“It is a truth universally acknowledged that a single man in possession of a good fortune must be in want of a wife”. With one of the most famous opening lines in English literature, Jane Austen begins her tale of the Bennet family, Mr. Darcy and more in arguably her most famous novel, “Pride and Prejudice”. Jane Austen would come to be known as the writer who gave the novel its modern character, writing about the average person in a beautifully compelling way. The story of “Pride and Prejudice” is a story that is as relevant as when it was published in 1813 as it is today, over 200 years later. The story follows Mr. and Mrs. Bennet and their five daughters, and the reader mainly follows the second eldest, Elizabeth (or Lizzy). Lizzy Bennet is headstrong, sure of herself, and not in any rush to marry. While her older sister Jane is enraptured with the handsome Mr. Bingley, it is his friend Mr. Darcy that keeps Lizzy’s interest (whether favourable or not) throughout the novel. Both characters (along with several others) are blinded by their pride and lead astray by their prejudices, causing them to misinterpret many people they meet and causing strain on various relationships.

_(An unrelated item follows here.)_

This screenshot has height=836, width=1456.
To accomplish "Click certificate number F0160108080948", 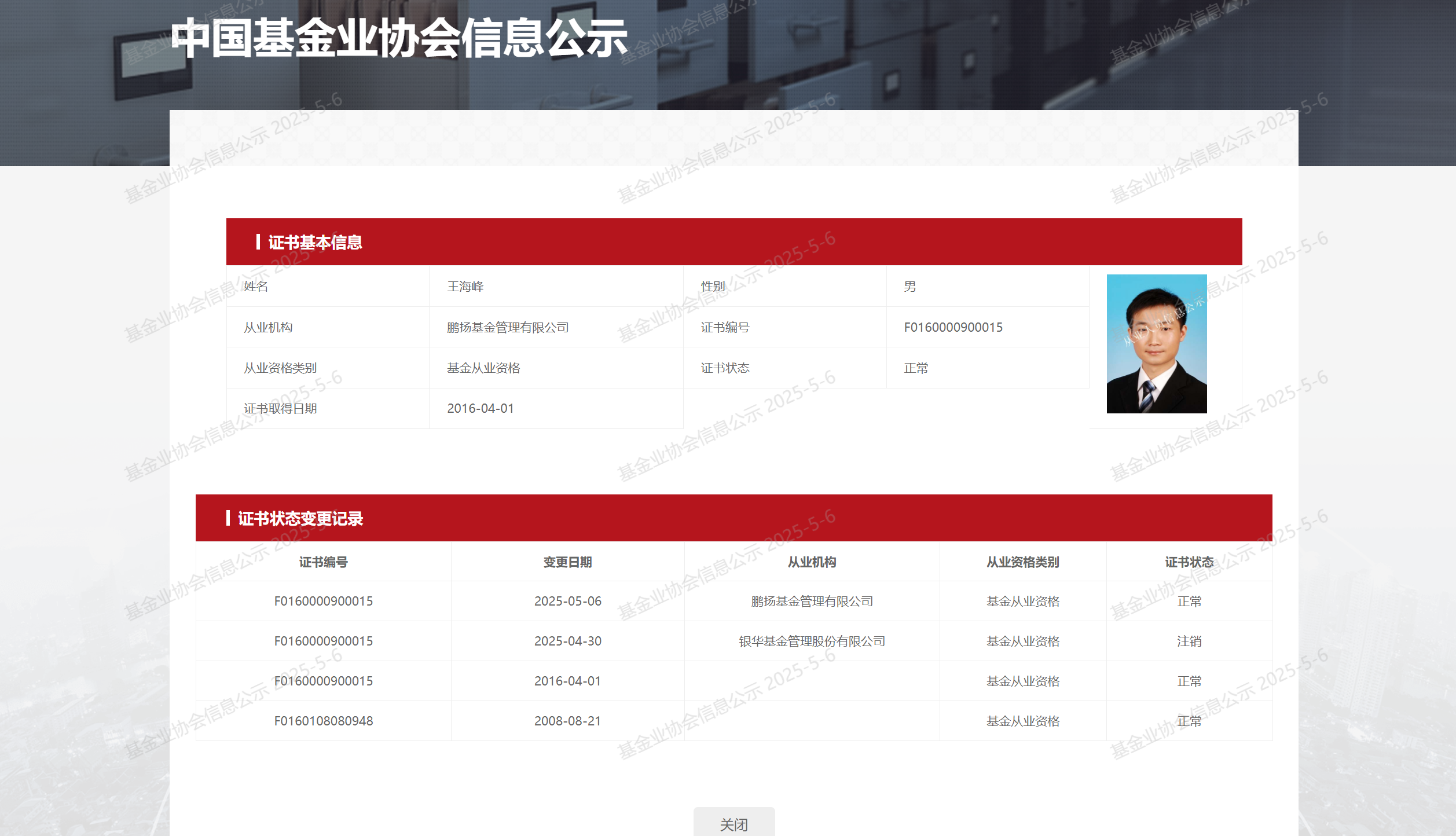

I first read “Pride and Prejudice” back in university, but as I was likely reading about 7 novels at the same time for various classes, I didn’t overly retain it as well as I’d liked. While I had seen the 2005 movie version of “Pride and Prejudice” before, I recently took it upon myself to watch several of the adaptations of Jane Austen’s works that I could find. From there, I decided that the novel needed another chance, without so many distractions this time. The story of Elizabeth and Mr. Darcy is such a classic tale of wounded egos and misinformation – even though the story was written so long ago, Austen’s themes and characters are still incredibly relatable today. Both characters hold a dangerous amount of pride in themselves, as Elizabeth acknowledges, “I could easily forgive his pride, if he had not mortified mine.” Both characters are quick to opinions, and while those opinions may change over time, and are too proud to admit it, causing their story to take some time to progress as the reader is enthralled to see how these characters can possibly end up together.
While “Pride and Prejudice” is focused on Elizabeth and Mr. Darcy, there is a wonderful cast of characters throughout the novel that make it even more entertaining. The Bennet family is one of my favourite literary families – I love the dynamic between Mr. and Mrs. Bennet, as their banter in the opening chapter of the novel sets the tone for their relationship (and indeed, the novel itself); her, worried and overdramatic, him, calm and in control. As Mr. Bennet reminds his wife, “I have a high respect for your nerves, They are my old friends. I have heard you mention them with consideration these twenty years at least”. We soon meet their daughters: the beautiful Jane, fun and free Lydia and Kitty, and quiet Mary to round out the Bennet girls. Other exceptional characters include the aloof Mr. Collins, the charming Mr. Bingley and his sisters, and the charismatic Mr. Wickham.
Any adaptation you watch of “Pride and Prejudice” is sure to delight – the quintessential version being the 1995 BBC series starring Colin Firth as Mr. Darcy. There are also several stories inspired by Austen’s classic, such as “Bridget Jones’s Diary” (where we once again see Colin Firth play a man named Mr. Darcy). There are also many novels at TBPL and beyond that are inspired by the classic tale, such as “Pride and Prejudice and Zombies” (you can tell what the difference will be in this one!) and “The Other Bennet Sister” (focusing on Mary Bennet). If you haven’t read any of Jane Austen’s classic novels, I suggest you start! “Pride and Prejudice” is smart, surprisingly funny and full of love, both for family and partners. The relationship between the Bennet family is a treat, and the story of Elizabeth and Darcy is one for the ages. This story is a classic for a reason! If you haven’t already, pick up Jane Austen’s masterpiece “Pride and Prejudice” today!